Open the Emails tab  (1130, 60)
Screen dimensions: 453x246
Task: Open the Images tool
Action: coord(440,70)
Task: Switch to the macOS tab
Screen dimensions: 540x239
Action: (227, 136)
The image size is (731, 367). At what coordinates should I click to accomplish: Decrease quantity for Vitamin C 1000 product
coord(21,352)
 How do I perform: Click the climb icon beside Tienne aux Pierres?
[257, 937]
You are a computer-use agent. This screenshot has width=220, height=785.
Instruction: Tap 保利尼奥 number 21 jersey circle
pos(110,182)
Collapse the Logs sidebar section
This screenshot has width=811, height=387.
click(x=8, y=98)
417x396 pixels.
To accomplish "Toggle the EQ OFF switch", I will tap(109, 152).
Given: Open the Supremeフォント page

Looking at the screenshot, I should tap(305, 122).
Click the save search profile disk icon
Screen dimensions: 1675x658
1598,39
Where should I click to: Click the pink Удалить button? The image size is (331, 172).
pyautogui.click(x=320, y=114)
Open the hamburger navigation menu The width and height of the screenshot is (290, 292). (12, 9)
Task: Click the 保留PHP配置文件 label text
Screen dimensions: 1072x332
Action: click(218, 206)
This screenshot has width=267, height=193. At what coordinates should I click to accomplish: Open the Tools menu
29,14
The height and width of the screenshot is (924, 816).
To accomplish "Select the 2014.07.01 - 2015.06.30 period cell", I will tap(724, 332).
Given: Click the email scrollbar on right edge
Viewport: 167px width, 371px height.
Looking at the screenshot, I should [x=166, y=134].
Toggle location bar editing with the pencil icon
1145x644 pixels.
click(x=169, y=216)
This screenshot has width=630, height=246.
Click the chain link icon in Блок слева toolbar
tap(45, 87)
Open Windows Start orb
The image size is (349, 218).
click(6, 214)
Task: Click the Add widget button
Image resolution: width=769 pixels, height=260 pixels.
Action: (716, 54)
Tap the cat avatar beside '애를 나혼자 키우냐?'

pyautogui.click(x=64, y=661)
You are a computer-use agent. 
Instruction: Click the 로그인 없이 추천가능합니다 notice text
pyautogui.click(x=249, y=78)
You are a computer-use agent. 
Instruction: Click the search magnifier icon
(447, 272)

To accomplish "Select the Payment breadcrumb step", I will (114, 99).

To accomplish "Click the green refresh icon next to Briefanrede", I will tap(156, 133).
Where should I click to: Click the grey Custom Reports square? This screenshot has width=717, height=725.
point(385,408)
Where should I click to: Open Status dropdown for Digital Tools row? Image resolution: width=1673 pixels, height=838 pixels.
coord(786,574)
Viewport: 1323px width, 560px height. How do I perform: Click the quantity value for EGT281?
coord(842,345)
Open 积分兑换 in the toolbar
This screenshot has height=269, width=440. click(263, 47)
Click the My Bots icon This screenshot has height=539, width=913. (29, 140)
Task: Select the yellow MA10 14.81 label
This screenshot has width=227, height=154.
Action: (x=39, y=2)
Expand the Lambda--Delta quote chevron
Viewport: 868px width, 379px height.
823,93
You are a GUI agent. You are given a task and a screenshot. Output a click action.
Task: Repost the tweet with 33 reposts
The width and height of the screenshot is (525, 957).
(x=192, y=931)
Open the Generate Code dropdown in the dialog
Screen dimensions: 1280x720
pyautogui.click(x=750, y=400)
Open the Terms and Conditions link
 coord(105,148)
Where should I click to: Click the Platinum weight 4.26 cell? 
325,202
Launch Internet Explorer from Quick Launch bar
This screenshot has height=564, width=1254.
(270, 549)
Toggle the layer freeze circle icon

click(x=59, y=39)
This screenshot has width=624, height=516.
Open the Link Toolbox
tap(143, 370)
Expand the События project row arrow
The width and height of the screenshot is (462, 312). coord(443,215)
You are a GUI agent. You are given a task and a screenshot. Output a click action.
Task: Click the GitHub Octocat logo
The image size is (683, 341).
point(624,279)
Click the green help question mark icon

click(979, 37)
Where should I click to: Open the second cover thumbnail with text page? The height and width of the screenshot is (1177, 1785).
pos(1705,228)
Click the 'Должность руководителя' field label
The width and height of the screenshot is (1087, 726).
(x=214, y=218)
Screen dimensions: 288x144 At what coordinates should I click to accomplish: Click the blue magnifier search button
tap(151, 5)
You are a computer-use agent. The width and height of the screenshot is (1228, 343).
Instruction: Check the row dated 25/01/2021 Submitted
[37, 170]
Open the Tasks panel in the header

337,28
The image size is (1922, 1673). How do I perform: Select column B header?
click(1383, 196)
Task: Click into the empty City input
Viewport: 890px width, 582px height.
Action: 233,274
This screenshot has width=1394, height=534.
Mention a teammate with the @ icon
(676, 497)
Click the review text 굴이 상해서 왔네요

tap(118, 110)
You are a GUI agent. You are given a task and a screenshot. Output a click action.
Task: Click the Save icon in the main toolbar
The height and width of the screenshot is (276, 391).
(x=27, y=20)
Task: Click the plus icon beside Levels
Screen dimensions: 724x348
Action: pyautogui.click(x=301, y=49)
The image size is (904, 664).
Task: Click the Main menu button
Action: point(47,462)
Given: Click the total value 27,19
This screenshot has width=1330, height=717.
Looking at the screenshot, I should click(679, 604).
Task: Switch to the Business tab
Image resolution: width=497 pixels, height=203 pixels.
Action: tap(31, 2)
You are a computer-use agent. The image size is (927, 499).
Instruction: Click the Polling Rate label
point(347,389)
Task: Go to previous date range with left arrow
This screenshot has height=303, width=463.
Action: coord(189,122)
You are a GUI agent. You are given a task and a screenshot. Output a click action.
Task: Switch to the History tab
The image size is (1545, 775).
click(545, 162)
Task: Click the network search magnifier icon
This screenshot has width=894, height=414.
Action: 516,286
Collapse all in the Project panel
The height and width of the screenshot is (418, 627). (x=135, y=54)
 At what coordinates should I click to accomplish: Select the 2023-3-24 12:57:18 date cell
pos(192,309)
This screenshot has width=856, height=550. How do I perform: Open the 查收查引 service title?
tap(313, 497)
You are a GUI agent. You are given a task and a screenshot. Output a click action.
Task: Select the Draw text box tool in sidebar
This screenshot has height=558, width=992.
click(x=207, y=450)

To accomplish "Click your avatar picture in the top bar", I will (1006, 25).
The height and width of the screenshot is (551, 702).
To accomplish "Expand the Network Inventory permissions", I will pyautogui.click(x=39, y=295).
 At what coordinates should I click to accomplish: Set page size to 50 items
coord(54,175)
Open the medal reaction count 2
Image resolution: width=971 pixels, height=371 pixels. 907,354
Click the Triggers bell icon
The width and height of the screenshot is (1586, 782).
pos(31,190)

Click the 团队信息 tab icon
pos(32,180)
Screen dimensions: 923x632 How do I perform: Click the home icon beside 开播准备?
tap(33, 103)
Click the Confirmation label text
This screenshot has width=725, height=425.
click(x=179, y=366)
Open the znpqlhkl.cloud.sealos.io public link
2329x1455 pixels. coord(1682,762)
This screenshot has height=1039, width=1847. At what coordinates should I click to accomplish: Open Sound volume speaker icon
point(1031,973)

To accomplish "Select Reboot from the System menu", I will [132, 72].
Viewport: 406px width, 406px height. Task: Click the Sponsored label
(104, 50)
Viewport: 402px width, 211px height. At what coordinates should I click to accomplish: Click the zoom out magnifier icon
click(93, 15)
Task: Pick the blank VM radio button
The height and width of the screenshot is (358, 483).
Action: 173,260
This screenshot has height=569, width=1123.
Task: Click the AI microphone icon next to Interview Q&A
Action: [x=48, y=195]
————————
Objetivo del ejercicio | Anota todas las líneas del material en las que aparece la palabra "toolbar".

Respuesta completa |
Click the chain link icon in Блок слева toolbar
Open 积分兑换 in the toolbar
Task: Click the Save icon in the main toolbar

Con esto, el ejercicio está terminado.